Task requirements =>
A: Translate this sentence from the electrical forum thread into Spanish: "Our local Walmart did a big remodel recently."
B: Reproduce word for word the stretch of the electrical forum thread from "## stuiec (Sep" through "good bagel water......".

Given passage =>
────────

# Electric work and alot of it tons of pics.



## Nastyniz (Jun 16, 2011)

some more


----------



## Celtic (Nov 19, 2007)

Nastyniz said:


>



Looks like the moon :laughing:


----------



## Nastyniz (Jun 16, 2011)

and more


----------



## erics37 (May 7, 2009)

Cool, looks like a good project. What is the facility?


----------



## Celtic (Nov 19, 2007)

Data center?


----------



## Nastyniz (Jun 16, 2011)

The one project was a Walmart in NJ, there tons of fun to do lol And the other project was a water treatment plant where they took the ground water in the wells at the dump and cleaned to where you could eventually drink it but i don't recommend that.


----------



## Nastyniz (Jun 16, 2011)

And another of the projects was a Ulta beuty supply.


----------



## erics37 (May 7, 2009)

Nastyniz said:


> The one project was a Walmart in NJ, there tons of fun to do lol And the other project was a water treatment plant where they took the ground water in the wells at the dump and cleaned to where you could eventually drink it but i don't recommend that.


Our local Walmart did a big remodel recently. I've gone there for a few service calls since then and it looks like all of their electrical distribution equipment was pre-built on a skid somewhere. They just trucked the whole thing in; panels, transformers, gutters - one big listed assembly - and plopped it into place and started running branch circuits out of it. It's a money saver I'm sure, but the skid stayed behind as a permanently installed trip hazard :laughing:


----------



## stuiec (Sep 25, 2010)

Nastyniz said:


> The one project was a Walmart in NJ, there tons of fun to do lol And the other project was a water treatment plant where they took the ground water in the wells at the dump and cleaned to where you could eventually drink it but i don't recommend that.


Might make good bagel water......



nice looking work BTW


----------



## Nastyniz (Jun 16, 2011)

Yeah there electric room comes in on a skid all big box stores are like that now. Homedepot and lowes, a crane litterally drops in a an entire room. All the panels are finished wires are laying in a trough run pipes out and good to go.


----------



## Nastyniz (Jun 16, 2011)

Walmart skid


----------



## Celtic (Nov 19, 2007)

Nastyniz said:


> Yeah there electric room comes in on a skid all big box stores are like that now. Homedepot and lowes, a crane litterally drops in a an entire room. All the panels are finished wires are laying in a trough run pipes out and good to go.



They are building a "Hess Express" close to me....









...the building came on 2 trailers...they basically dropped it on the ground, bolted it together, stocked the shelves and turned the lights on.


----------



## Nastyniz (Jun 16, 2011)

Celtic lol are you for real?


----------



## HackWork (Oct 2, 2009)

────────

Dataset records:
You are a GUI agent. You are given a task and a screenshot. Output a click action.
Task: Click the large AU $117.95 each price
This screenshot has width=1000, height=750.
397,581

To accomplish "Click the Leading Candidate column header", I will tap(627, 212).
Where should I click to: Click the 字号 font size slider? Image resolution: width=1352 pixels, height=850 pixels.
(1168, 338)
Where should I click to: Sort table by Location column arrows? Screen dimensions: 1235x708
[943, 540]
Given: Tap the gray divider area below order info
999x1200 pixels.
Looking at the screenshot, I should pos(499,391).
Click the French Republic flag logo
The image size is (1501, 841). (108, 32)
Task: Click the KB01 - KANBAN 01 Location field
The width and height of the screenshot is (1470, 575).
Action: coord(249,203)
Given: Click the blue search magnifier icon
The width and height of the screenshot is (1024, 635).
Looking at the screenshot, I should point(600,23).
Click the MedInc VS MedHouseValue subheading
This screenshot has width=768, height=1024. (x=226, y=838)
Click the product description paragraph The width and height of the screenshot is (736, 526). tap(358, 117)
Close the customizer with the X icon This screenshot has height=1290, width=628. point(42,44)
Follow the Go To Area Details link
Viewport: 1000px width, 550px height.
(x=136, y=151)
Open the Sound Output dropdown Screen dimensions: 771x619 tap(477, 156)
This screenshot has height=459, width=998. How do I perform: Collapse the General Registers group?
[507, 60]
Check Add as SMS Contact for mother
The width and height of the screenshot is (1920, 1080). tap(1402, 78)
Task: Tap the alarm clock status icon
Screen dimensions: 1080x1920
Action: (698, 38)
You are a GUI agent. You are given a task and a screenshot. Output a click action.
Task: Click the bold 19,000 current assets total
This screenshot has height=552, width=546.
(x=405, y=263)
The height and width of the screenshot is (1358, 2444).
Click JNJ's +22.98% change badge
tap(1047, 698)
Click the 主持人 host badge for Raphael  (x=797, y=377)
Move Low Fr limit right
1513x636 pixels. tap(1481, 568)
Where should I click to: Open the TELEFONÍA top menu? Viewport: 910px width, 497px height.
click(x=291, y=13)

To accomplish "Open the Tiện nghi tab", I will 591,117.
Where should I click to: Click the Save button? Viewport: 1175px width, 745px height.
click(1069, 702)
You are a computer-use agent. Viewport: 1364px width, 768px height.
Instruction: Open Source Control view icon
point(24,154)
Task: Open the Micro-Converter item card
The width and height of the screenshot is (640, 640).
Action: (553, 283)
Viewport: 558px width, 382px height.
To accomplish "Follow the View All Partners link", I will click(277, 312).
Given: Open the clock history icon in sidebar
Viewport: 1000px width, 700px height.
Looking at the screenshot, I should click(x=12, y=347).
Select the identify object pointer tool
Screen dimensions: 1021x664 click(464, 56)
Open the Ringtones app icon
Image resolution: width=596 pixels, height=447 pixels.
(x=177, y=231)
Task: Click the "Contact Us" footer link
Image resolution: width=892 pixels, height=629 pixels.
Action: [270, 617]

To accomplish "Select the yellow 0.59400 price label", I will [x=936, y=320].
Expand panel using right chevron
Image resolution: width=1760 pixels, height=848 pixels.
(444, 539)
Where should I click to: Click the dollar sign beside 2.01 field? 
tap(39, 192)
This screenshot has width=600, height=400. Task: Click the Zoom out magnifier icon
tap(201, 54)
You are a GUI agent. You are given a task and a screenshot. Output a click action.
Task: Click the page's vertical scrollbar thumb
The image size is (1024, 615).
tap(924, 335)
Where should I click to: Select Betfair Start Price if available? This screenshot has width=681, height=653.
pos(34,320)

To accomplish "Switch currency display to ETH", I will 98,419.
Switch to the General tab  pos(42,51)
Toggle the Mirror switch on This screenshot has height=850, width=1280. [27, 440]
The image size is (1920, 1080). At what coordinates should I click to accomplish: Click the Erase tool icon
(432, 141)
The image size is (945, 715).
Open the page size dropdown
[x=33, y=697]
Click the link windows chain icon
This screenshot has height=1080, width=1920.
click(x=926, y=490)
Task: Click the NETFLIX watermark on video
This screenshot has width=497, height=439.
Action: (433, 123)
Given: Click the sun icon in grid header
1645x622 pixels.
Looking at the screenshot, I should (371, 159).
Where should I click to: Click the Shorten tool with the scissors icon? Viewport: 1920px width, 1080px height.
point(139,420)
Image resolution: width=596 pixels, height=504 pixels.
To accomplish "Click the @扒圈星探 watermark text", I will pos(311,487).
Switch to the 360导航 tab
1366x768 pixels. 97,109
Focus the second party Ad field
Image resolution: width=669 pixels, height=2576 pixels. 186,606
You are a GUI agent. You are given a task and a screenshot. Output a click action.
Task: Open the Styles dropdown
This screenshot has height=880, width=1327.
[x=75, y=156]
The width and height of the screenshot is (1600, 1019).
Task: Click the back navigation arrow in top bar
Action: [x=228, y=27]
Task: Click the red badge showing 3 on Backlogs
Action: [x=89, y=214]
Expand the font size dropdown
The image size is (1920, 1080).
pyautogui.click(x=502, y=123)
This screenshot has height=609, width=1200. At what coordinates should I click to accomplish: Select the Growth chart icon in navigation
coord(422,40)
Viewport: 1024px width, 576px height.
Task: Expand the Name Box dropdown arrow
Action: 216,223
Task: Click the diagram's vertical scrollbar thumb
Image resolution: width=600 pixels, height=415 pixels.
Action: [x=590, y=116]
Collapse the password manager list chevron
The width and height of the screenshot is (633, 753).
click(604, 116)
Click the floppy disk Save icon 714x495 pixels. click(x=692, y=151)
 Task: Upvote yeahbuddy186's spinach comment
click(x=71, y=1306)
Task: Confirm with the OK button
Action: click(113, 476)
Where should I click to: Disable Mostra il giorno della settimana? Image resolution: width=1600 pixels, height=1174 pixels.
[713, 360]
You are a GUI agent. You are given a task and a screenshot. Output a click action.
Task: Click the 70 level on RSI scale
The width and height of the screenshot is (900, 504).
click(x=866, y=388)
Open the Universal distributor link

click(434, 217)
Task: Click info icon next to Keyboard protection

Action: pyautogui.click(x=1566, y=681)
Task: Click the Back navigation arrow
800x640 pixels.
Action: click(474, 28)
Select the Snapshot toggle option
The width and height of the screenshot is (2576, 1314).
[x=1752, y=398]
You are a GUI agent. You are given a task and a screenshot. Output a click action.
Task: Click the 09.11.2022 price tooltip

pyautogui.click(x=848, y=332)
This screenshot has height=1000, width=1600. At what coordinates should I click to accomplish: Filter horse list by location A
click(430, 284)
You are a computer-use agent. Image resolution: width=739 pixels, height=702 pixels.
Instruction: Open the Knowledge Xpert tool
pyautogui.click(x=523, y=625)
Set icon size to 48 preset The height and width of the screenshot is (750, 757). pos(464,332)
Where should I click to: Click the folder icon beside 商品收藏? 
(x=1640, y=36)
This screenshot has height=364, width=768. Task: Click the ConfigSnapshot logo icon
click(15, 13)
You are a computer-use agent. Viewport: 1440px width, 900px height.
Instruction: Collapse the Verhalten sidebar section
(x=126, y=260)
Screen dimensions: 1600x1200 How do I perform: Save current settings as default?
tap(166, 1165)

────────

Final results =>
A: Nuestro Walmart local hizo una gran remodelación recientemente.

B:
## stuiec (Sep 25, 2010)

Nastyniz said:


> The one project was a Walmart in NJ, there tons of fun to do lol And the other project was a water treatment plant where they took the ground water in the wells at the dump and cleaned to where you could eventually drink it but i don't recommend that.


Might make good bagel water......